WHAT TO PRODUCE:
Print the line that contains "Image resolution: width=1202", then every line after it until the entries end, exactly as they read; do not include pictures.

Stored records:
____________________
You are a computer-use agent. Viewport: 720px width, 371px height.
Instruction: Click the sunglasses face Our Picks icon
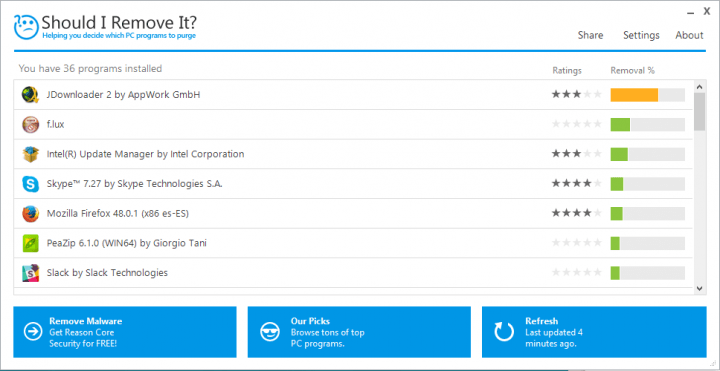270,332
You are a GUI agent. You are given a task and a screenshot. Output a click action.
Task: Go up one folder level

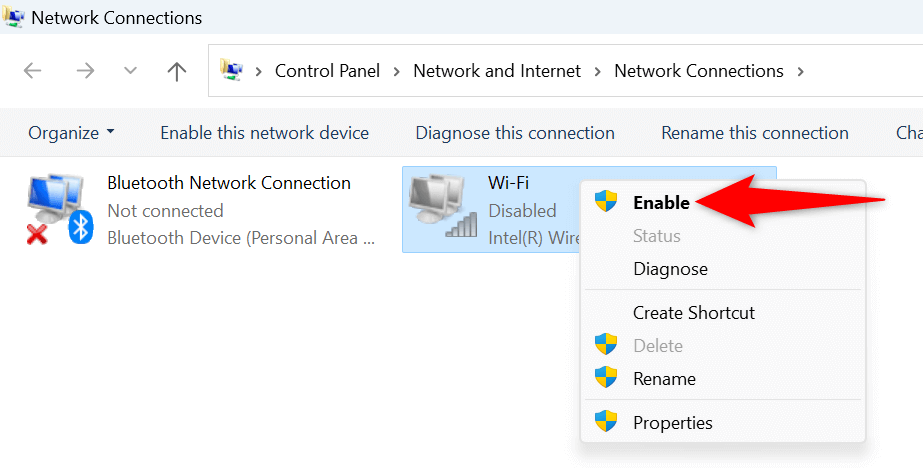click(177, 71)
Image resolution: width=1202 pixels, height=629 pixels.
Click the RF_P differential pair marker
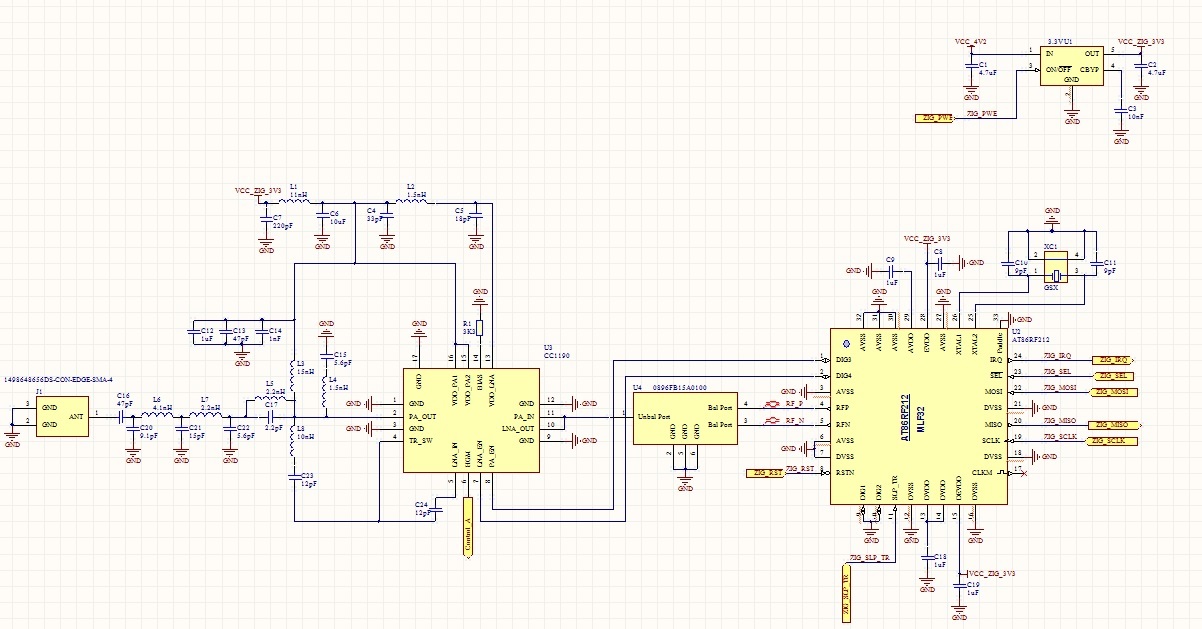pos(772,405)
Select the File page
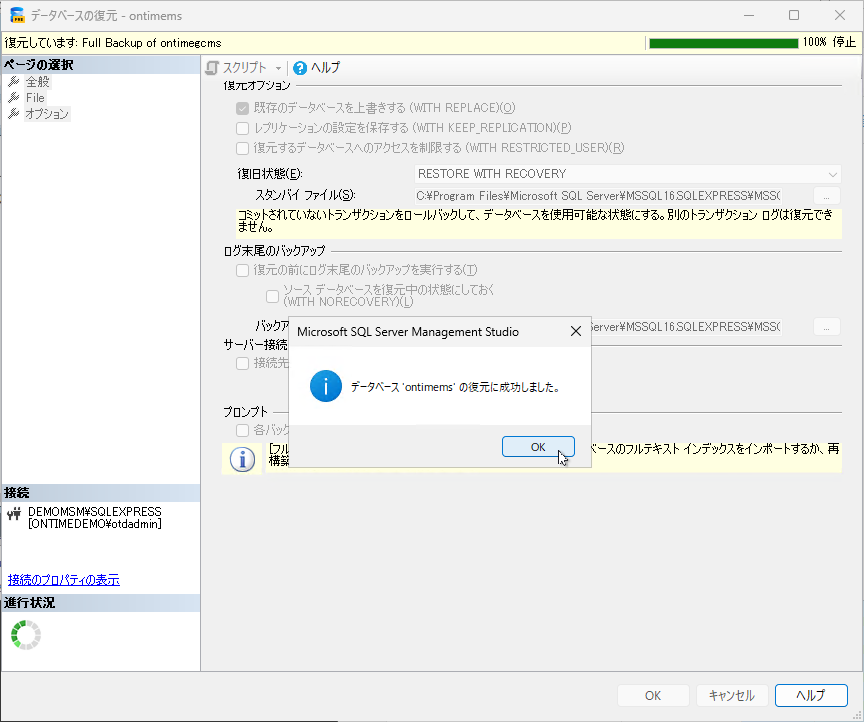 tap(35, 98)
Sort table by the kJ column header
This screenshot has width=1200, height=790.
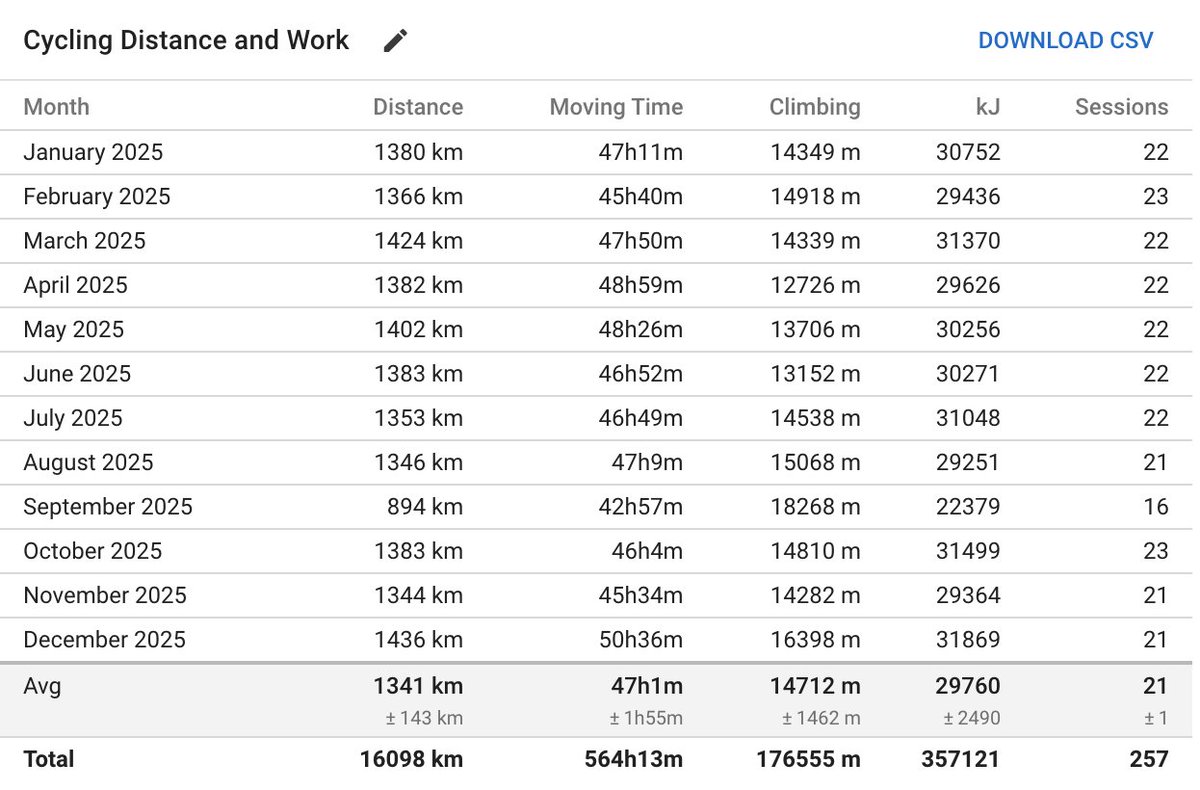[988, 107]

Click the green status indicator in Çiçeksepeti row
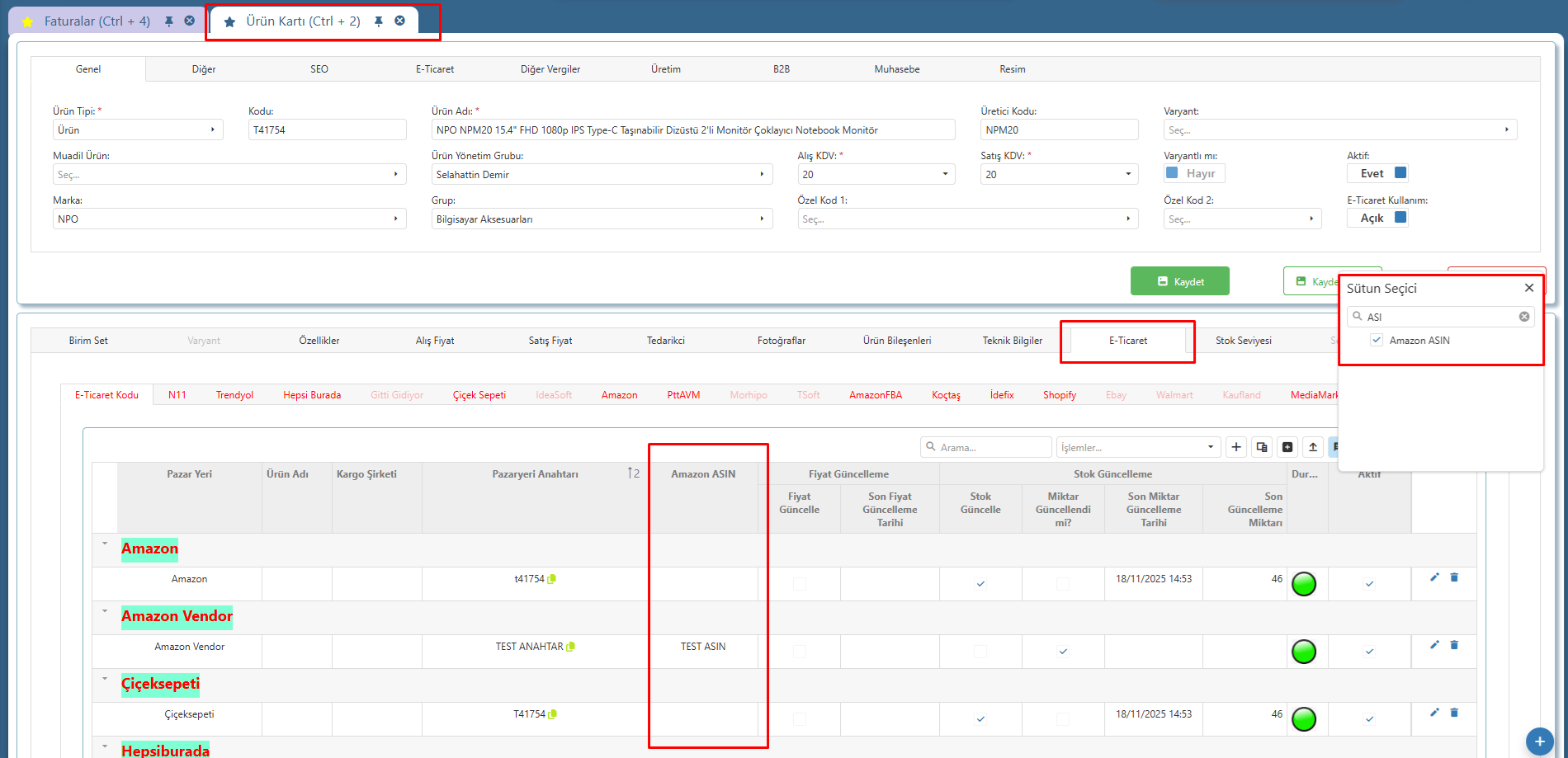(1304, 719)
____________________
SOLUTION TO THIS EXERCISE:
Image resolution: width=1202 pixels, height=629 pixels.
Click the RF_P differential pair marker
pos(772,405)
Select the File page
 tap(35, 98)
Sort table by the kJ column header
This screenshot has width=1200, height=790.
[988, 107]

Click the green status indicator in Çiçeksepeti row
(1304, 719)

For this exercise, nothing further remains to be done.